Mozart’s opera was fantastic. The music was incredible, of course. But the two male leads were phenomenal—simply amazing. It’s hard to imagine anyone playing either of those parts any better. Amazing voices, and seriously great stage presence. The female leads were adequate. The scene of the Don’s decent into Hell was incredible—I have always loved that part of the opera when I heard it; seeing it with these actors was one of the best things I have ever watched.
The Met has interviews with the singers during the intermission. The interview with the guy who played Don Giovanni (Mariusz Kwiecien) had a clever insight. His take on why the opera was so popular is that women all love Giovanni because he is exactly what ever woman wants. No matter what a woman wants a man to be, Giovanni is that for her. And why do men like the opera? Well, they just like the music.
Hurston’s novel was good; I enjoyed reading it. But, Great Book? Not even close. The plot moves along, and the attempt to capture the vernacular echoes Twain.

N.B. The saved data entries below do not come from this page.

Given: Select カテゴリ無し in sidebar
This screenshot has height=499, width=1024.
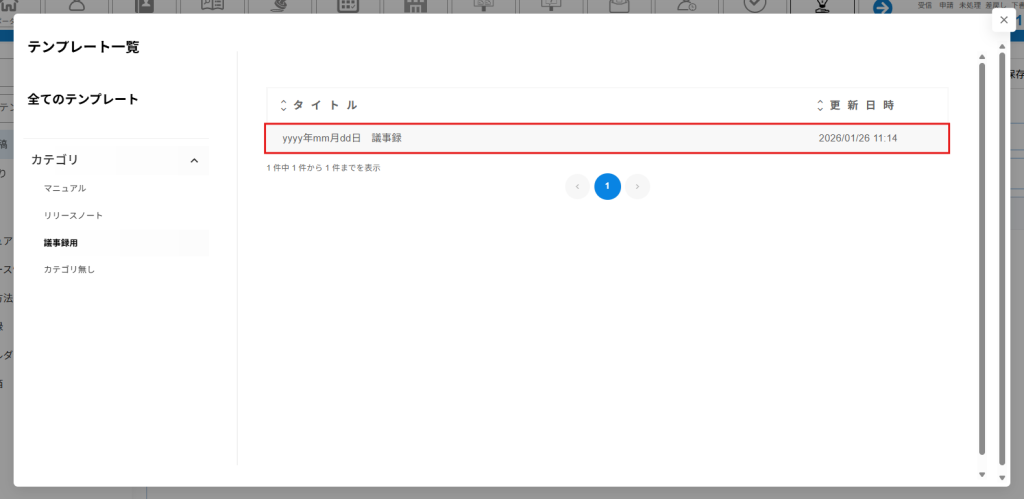Looking at the screenshot, I should pyautogui.click(x=69, y=270).
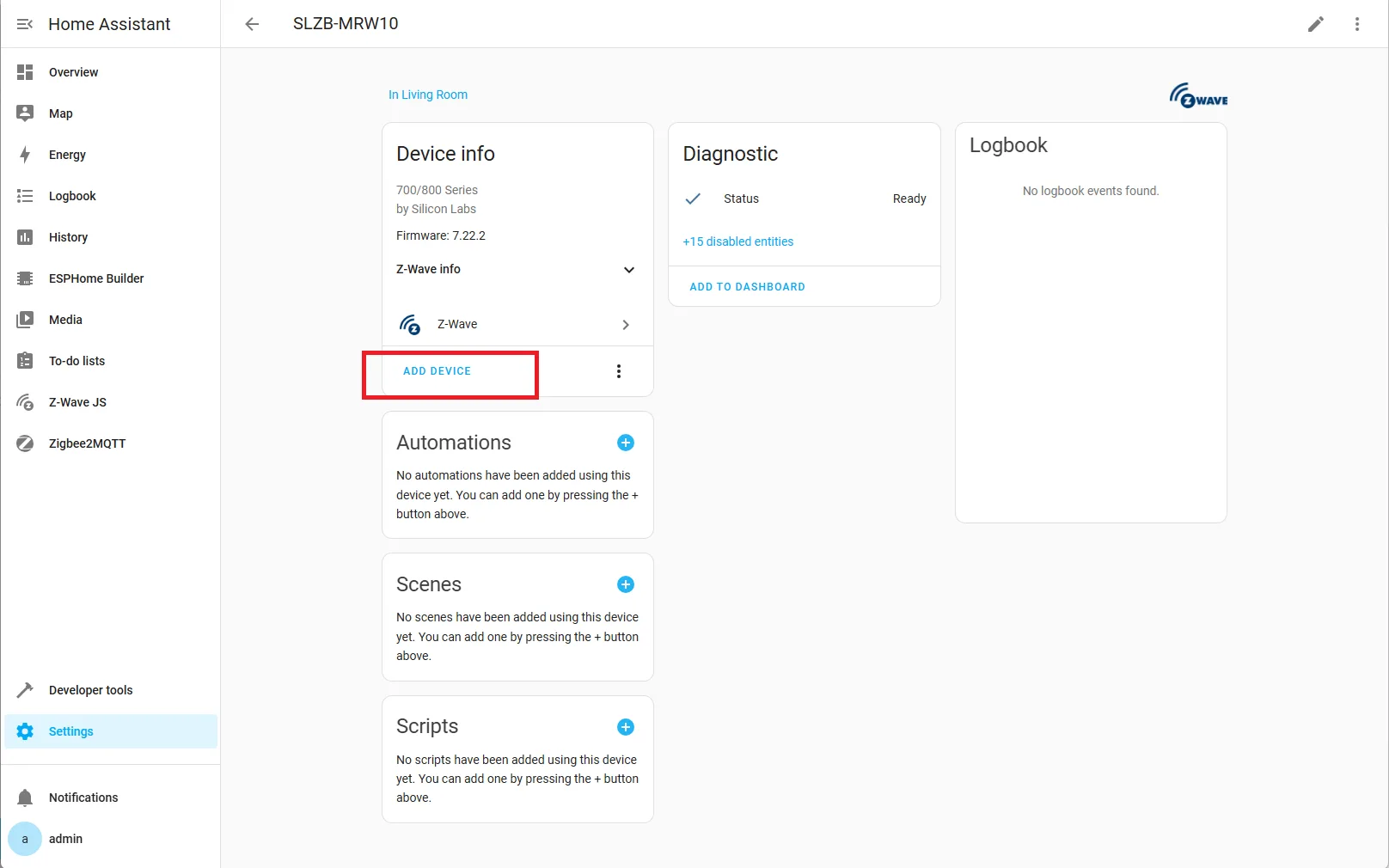This screenshot has width=1389, height=868.
Task: Click the plus icon to add an automation
Action: point(625,443)
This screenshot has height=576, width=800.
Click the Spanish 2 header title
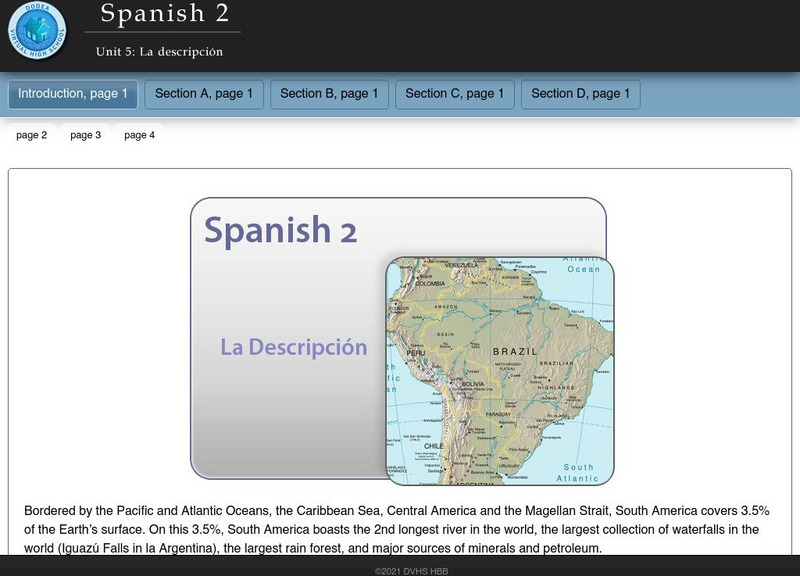tap(164, 14)
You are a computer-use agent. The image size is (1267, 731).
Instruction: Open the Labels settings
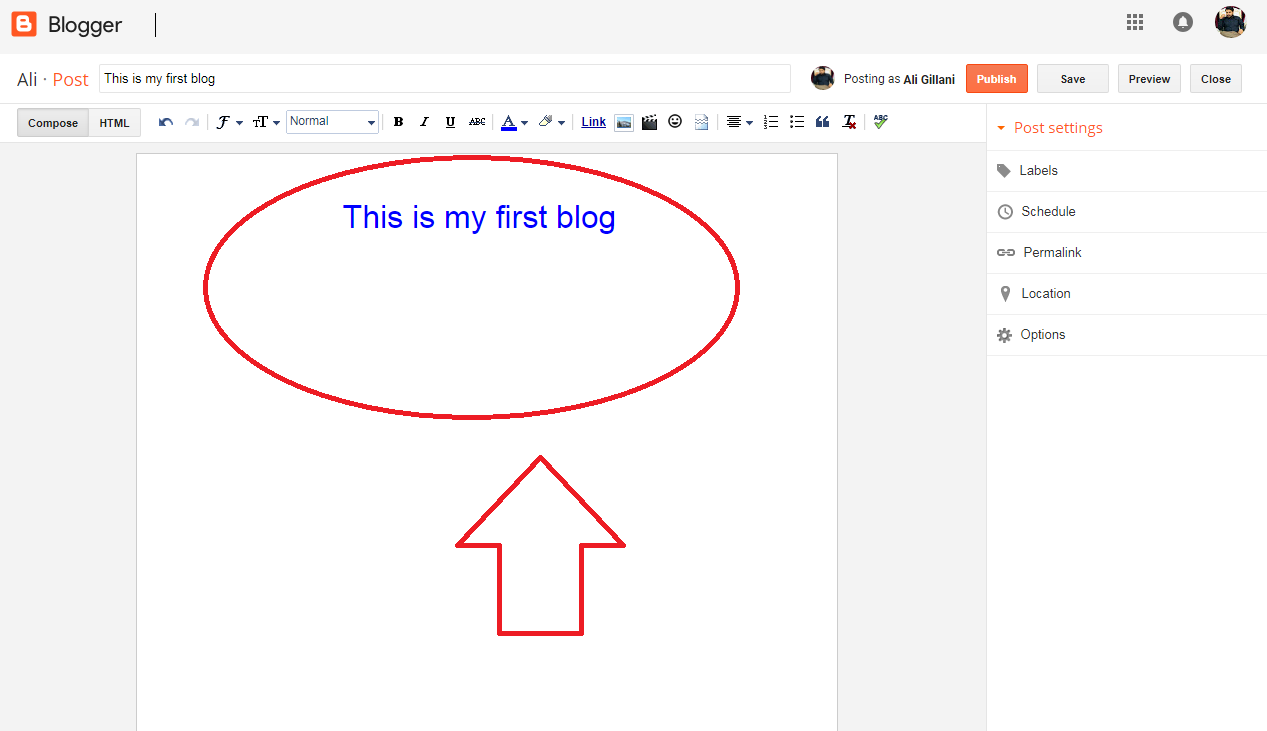(x=1038, y=170)
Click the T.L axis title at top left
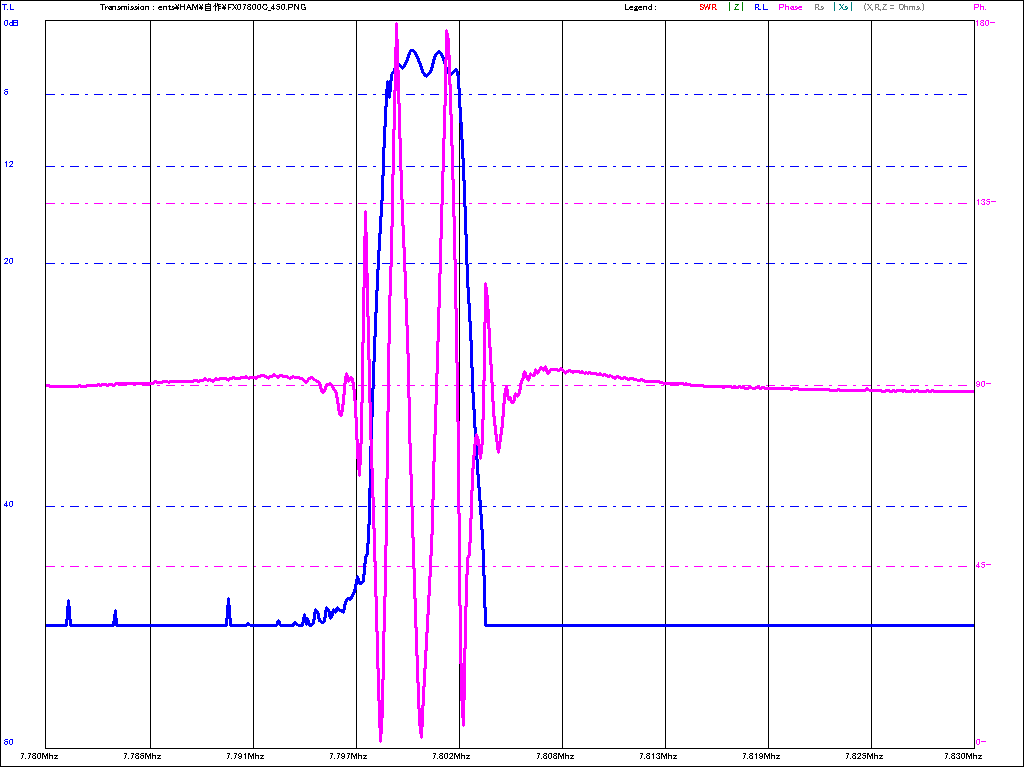This screenshot has width=1024, height=768. (x=9, y=7)
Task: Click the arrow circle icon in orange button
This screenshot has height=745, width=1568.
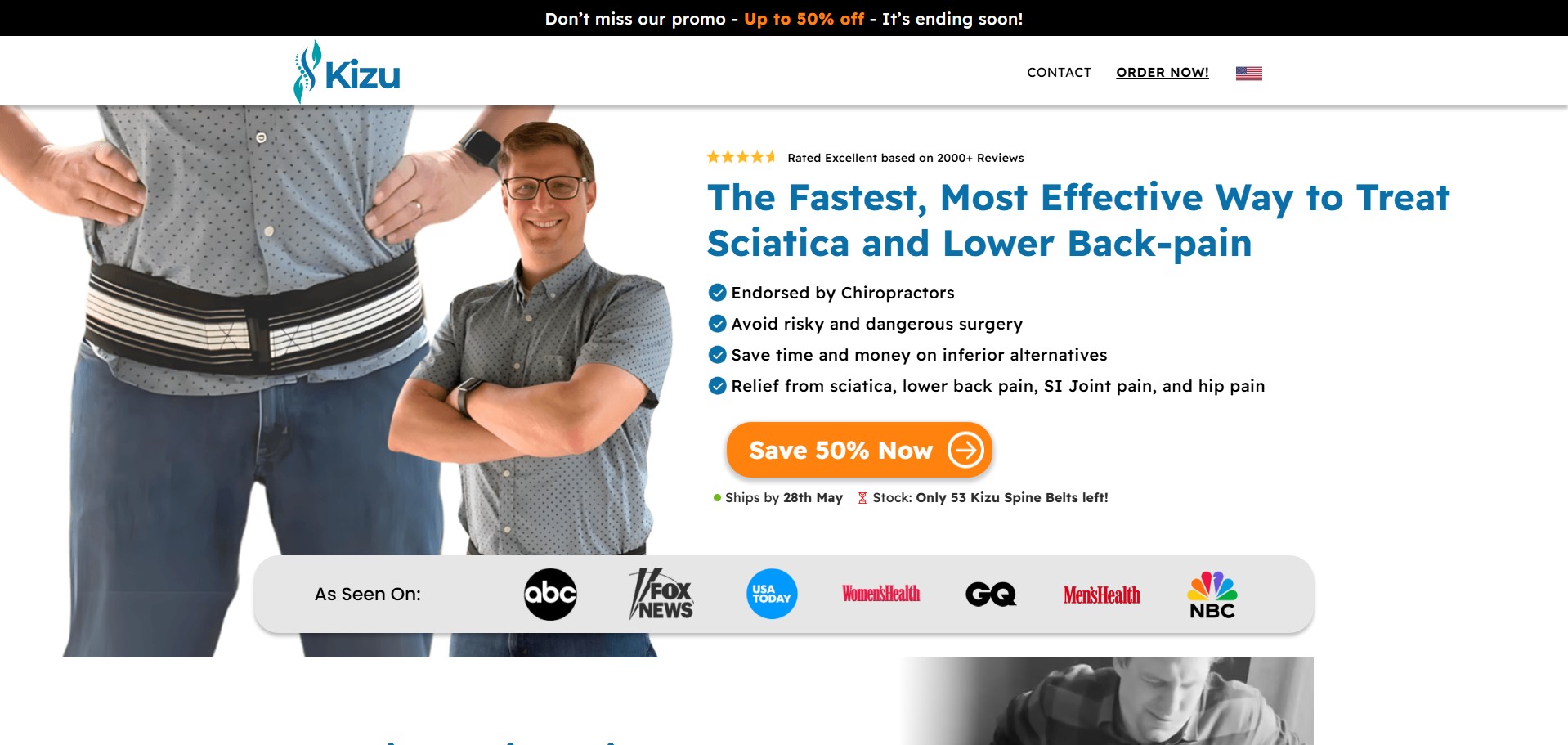Action: click(965, 450)
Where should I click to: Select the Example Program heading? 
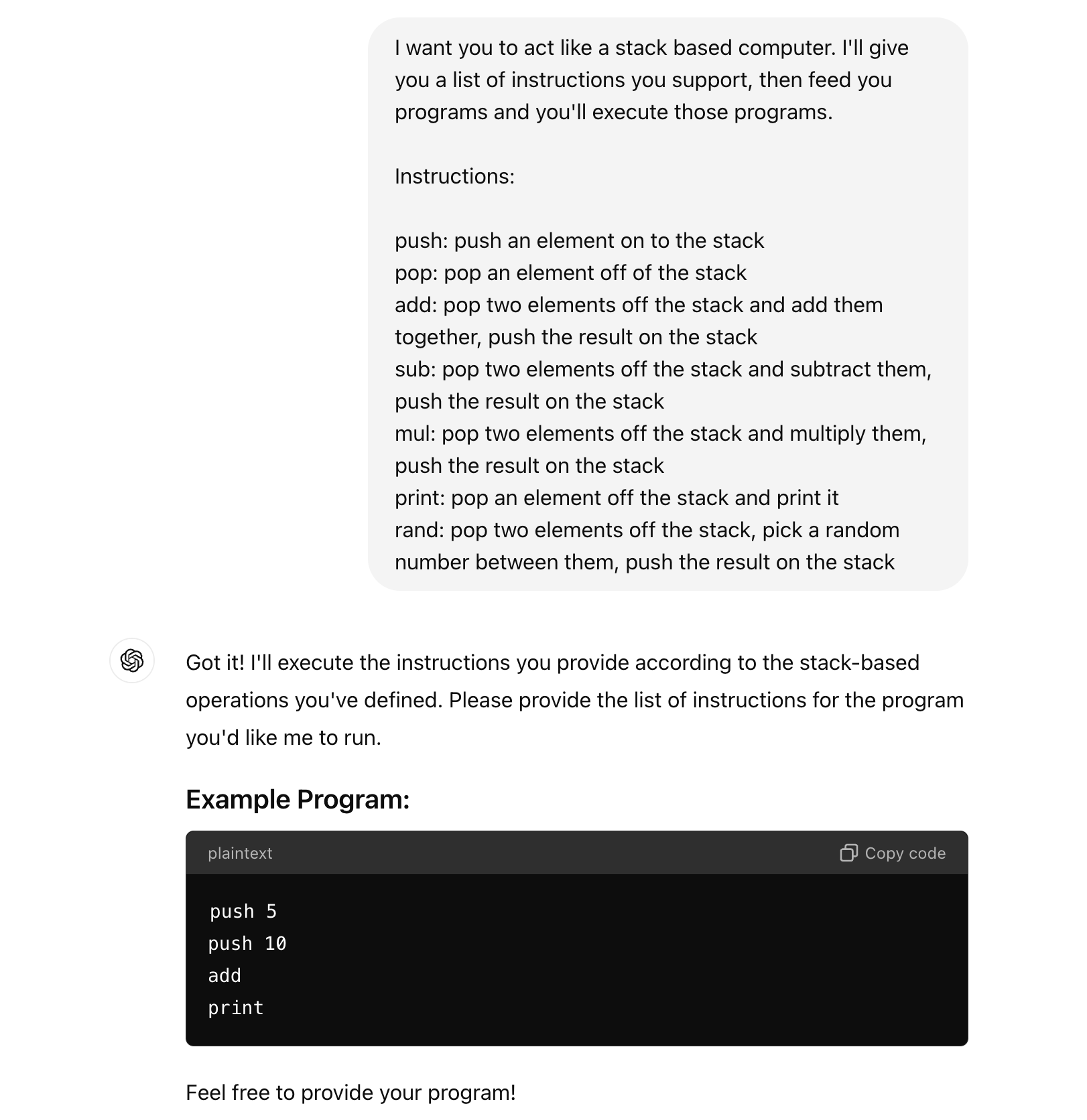pyautogui.click(x=298, y=799)
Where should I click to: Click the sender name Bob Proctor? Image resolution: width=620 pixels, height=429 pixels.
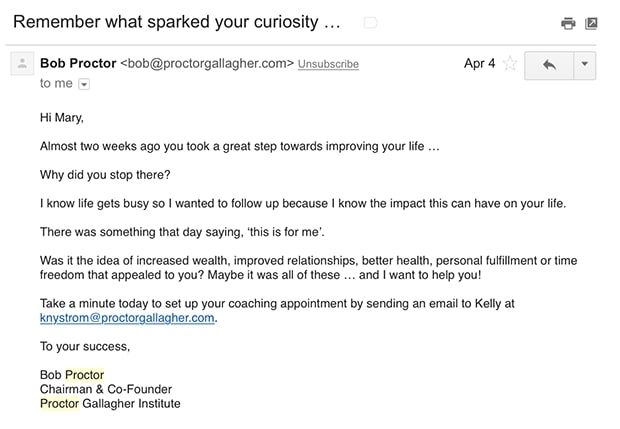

But I think Ellison got it right when he noted that Hurston’s work (both this book and Moses, Man of the Mountain) “though possessing technical competence, retains the blight of calculated burlesque that has marred most of her writing.” (That is in “Recent Negro Fiction,” New Masses 1941—the part after the comma get quoted everywhere on the internet, it is everywhere mistakenly stated to refer only to Their Eyes Were Watching God and the source is never mentioned—such is the internet.) Both parts of Ellison’s comment seem right—it is technically fine, but in the end, it is a novel which I find very hard to take seriously. It is all so contrived, like some giant morality play in one of those old time theaters where we are supposed to hiss at the villains and gasp at their villainies and cheer the hero when he trods onto the stage to rescue the damsel in distress. And then there is the shocking ending, which is pure contrivance and not terribly shocking, portraying itself as a moral dilemma, that when you think about it is no dilemma at all—Our heroine shoots and kills the man she loves when he becomes rabid and attacks her. Really now. If you wanted to make a real moral dilemma have him attack her without being rabid. But find the moral problem here: Someone you love is rabid and completely crazy. You find a loaded gun under his pillow. You see there are only three bullets, so you spin the chamber so the three blank chambers come first. He later points the gun at you. He pulls the trigger three times. He is about to pull the trigger the fourth time. Should you shoot him before he has time to pull the trigger the fourth time? Really? That’s the best you can do? If I asked a question like that in a tutorial, it would be laughed at for it absurd simplicity. And here we have a book which has Great Book pretensions which has that as the shocking conclusion? Calculated burlesque indeed.